Ten years ago, New Amsterdam Records released NOW Ensemble’s Dreamfall. Sprawling in scope and ambition, the 76-minute album features seven composers - Scott Smallwood, Mark Dancigers, John Supko, Nathan Williamson, Sarah Kirkland Snider, Andrea Mazzariello and Judd Greenstein - and is by far the most expansive and ambitious record for the group to date.
Following the release of composer Missy Mazzoli's opera Song from the Uproar in 2012 and the critically-acclaimed collection Awake in 2011, Dreamfall stakes out a striking new landscape for the group. Ranging from ferocious and grooving to meditative and beautiful, the album is similar to the life of the ensemble itself over the past few years: pulsing with an urgent message, a desire to open up, be heard, and to share the sounds of unmediated musical worlds.

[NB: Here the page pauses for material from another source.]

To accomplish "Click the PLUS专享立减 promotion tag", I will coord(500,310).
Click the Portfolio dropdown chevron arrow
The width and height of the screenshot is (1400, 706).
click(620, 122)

For the past 10 years, NOW Ensemble has worked tirelessly to craft a tightly-honed aesthetic. Dreamfall is the sound of the group letting go of the reins just a little and allowing a more free exchange between the conscious and subconscious. In the liner notes for the album, NOW Ensemble composer and guitarist Mark Dancigers explains that "dreamfall" is an outlook on the world. He writes: "It is a state of immense freedom... The sounds on this record reflect this freedom, this sense of something a little out of our hands, and, beyond all else, the practice of making music that is NOW Ensemble."